Let's say you and me own a racetrack. It's a long, long way away geographically from any racing epicenter. In that racing hotbed interstate after interstate away from us, slots churn, resulting in purses for $30,000 or $50,000 a race for any decent horse. There is probably a stakes race or two there, too, with not fantastic competition for $100,000. The race won't even have eliminations, and it's in their own backyard.
Our track has $1000 purses, but you and I grab some sponsors, and we get a purse for $60,000 for one race a year, with eliminations the week before for $20,000. It's on a half mile track so getting the eight post can wipe out any chance for a horse owner to even make the final. With our track 500-1000 miles away, it's probably a tough sell, but we're trying.
But a funny thing happens. We look at the entries and we see:
Real Nice: Top class pacer in New York, who has made more than $1 million.
Mystician: A horse who may make $2 million, and who won the richest pace for 2YO pacers in the world a couple of years ago.
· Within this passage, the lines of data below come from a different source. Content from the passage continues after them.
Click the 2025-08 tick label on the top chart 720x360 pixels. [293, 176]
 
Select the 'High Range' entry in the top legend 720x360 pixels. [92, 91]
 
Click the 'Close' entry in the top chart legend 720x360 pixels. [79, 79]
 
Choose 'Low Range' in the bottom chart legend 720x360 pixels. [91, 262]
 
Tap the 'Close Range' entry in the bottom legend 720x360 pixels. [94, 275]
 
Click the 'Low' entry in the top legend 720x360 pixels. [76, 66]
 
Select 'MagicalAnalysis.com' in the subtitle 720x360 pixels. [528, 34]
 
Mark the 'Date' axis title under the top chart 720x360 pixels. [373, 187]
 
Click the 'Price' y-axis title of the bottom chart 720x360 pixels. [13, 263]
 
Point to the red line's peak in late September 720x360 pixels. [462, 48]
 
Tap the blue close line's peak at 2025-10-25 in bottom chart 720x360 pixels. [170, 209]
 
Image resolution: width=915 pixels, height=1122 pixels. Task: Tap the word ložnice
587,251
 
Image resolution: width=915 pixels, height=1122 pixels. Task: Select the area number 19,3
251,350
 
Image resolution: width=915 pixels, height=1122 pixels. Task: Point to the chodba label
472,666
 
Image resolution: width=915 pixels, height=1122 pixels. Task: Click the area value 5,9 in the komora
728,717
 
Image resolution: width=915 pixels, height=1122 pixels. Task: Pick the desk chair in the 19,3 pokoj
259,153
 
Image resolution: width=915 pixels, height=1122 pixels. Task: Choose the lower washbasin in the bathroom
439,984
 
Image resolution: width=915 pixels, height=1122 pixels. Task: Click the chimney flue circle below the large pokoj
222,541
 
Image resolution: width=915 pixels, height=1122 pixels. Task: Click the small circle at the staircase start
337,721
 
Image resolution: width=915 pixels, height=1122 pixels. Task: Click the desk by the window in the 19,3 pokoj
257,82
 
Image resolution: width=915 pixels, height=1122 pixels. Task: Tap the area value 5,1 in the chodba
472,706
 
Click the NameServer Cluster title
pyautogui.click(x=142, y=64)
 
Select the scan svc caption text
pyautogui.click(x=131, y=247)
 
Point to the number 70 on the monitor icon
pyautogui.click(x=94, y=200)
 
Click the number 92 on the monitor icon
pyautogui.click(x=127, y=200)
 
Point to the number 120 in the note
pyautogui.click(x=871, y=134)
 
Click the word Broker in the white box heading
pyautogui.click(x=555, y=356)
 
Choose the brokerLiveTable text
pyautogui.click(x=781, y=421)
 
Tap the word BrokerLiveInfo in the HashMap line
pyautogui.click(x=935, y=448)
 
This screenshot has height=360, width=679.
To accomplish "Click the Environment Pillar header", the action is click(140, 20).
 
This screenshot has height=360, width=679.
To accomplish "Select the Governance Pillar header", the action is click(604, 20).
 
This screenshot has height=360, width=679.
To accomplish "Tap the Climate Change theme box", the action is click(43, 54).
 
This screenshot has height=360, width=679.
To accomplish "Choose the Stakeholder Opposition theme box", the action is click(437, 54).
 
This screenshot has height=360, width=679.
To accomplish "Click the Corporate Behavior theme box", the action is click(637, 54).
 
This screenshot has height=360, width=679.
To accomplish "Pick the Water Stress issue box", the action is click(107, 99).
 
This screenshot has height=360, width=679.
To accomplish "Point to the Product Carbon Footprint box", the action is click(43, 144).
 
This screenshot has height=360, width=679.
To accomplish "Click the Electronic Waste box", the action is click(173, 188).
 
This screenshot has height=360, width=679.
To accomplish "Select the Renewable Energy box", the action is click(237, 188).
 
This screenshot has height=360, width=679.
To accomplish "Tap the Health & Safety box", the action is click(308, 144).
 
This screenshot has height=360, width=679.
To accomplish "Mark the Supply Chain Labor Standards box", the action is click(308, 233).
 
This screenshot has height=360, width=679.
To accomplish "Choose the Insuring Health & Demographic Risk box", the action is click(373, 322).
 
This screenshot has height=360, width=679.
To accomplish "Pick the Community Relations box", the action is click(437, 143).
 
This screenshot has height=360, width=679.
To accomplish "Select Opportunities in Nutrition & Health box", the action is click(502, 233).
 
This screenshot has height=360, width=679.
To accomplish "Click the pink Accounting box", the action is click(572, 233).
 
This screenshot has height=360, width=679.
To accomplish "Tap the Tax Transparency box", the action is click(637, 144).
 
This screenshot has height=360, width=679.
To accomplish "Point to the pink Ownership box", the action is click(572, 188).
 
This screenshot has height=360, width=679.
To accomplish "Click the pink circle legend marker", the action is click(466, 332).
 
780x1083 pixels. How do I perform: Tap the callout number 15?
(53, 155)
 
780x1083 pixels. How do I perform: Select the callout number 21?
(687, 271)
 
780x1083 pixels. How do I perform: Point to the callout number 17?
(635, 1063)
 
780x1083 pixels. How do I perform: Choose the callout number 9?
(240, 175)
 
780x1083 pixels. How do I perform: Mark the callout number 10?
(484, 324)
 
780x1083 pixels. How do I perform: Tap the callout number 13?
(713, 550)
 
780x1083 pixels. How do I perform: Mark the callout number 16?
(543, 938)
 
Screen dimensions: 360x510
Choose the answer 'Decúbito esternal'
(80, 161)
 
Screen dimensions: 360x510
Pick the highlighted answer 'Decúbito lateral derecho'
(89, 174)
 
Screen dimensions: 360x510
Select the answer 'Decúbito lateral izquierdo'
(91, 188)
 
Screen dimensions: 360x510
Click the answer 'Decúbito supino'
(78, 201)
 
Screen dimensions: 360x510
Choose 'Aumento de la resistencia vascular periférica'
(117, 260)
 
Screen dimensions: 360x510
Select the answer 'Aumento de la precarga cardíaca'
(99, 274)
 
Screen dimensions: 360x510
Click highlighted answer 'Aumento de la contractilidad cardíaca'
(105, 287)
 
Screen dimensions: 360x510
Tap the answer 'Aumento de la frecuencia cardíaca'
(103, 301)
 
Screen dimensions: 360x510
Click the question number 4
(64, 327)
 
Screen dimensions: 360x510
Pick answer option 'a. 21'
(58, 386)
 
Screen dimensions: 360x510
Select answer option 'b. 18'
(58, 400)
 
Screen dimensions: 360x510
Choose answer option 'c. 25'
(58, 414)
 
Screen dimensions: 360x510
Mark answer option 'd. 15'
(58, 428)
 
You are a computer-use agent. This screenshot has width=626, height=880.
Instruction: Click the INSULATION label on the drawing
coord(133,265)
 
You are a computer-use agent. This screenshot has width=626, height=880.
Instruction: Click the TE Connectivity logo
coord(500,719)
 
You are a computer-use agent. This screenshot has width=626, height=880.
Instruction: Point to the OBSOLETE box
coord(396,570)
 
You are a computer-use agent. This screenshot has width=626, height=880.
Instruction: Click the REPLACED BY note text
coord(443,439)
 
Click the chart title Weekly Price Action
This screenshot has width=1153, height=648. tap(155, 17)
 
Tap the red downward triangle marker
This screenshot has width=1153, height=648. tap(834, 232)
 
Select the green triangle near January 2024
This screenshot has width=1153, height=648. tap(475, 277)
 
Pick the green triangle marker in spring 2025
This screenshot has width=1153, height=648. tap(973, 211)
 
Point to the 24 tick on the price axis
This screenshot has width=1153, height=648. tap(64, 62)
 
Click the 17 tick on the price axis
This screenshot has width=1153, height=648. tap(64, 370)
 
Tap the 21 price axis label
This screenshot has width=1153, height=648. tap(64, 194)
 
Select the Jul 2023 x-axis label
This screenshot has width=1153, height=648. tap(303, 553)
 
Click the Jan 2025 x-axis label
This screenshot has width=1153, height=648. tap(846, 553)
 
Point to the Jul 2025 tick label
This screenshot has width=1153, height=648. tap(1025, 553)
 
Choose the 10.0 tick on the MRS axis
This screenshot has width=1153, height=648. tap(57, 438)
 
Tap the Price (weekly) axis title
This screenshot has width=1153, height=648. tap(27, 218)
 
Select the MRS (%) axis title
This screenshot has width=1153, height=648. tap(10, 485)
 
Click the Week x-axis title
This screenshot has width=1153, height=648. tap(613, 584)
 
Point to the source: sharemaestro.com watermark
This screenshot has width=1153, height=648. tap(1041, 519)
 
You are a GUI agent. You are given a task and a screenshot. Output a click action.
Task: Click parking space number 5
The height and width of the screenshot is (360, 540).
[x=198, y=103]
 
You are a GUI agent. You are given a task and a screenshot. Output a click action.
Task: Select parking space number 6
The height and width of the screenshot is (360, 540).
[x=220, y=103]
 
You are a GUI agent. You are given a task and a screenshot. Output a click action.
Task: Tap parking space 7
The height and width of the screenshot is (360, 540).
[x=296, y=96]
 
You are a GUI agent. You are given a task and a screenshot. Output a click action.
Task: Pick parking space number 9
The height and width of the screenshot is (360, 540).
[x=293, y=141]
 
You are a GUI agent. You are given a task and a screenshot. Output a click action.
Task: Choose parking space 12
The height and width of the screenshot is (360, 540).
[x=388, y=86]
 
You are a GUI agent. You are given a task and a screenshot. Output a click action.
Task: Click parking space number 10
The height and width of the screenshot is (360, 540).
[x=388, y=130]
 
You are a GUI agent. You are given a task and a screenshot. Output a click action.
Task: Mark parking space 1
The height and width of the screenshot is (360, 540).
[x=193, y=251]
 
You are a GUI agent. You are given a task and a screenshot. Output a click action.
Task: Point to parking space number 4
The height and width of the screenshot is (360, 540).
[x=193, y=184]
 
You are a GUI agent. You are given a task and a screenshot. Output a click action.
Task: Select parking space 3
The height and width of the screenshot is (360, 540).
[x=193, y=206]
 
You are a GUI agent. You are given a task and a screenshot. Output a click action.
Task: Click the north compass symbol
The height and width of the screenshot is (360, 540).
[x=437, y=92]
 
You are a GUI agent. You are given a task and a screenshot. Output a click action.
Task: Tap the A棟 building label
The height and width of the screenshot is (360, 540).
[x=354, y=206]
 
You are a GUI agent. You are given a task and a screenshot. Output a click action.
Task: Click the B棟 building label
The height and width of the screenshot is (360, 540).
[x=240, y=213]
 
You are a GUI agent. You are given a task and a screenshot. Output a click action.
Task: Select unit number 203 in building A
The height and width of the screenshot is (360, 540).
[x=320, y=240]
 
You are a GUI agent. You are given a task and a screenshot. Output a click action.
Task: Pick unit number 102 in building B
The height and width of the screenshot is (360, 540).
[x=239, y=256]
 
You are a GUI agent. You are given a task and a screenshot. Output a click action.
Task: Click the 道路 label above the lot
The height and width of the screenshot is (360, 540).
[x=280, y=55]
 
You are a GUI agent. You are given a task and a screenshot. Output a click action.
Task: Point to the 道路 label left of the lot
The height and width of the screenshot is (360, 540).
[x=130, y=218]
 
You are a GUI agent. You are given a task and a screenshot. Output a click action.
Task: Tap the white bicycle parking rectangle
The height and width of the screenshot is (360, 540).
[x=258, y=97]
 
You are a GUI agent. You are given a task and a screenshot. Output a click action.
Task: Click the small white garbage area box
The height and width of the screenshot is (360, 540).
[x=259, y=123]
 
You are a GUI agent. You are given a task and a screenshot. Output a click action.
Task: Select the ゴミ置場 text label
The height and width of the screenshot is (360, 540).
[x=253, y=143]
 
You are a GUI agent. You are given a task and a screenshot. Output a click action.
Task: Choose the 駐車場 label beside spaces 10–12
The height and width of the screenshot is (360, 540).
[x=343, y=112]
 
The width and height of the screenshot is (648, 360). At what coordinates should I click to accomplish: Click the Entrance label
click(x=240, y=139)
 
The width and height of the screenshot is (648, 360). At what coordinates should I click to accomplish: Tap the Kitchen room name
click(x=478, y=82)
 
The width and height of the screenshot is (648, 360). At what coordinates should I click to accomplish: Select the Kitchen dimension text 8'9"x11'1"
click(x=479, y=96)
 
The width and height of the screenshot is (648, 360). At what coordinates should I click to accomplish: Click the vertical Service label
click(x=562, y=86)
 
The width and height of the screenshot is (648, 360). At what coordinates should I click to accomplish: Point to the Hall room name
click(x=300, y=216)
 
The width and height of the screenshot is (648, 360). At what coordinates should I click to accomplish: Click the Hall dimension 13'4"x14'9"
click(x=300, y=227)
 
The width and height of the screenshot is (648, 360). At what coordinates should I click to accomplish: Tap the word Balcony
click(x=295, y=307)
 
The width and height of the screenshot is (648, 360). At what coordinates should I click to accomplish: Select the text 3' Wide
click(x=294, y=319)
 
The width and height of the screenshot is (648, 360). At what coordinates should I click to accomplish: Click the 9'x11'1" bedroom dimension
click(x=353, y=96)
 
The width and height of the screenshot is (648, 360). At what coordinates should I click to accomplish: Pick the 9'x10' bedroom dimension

Piece of the Rock: Third in the $1.5 million North America Cup.
And so on.
It's like we attracted Rachel Alexandra to meet Zenyatta on a bull ring in the Yukon.
The only race in the World that can get those kind of entries is the Gold Cup and Saucer, in Charlottetown Prince Edward Island. It doesn't matter if you are an owner or trainer from the east coast, Ontario, New York, Pennsylvania, or Delaware. It's a race you want to go to.
Racing is about dollars and cents, but don't tell that to the owners who are sending their horses to PEI this month. To them, it's about having fun, winning a race in front of thousands of racefans, and enjoying time spent with friends and family for one of the greatest weeks of harness racing around, in a beautiful part of the World. Good on them. Sportsmanship and fun is supposed to be part of this sport, because it always has been a part of this sport. Sometimes we forget that, and the Gold Cup and Saucer is a delicious reminder it still exists.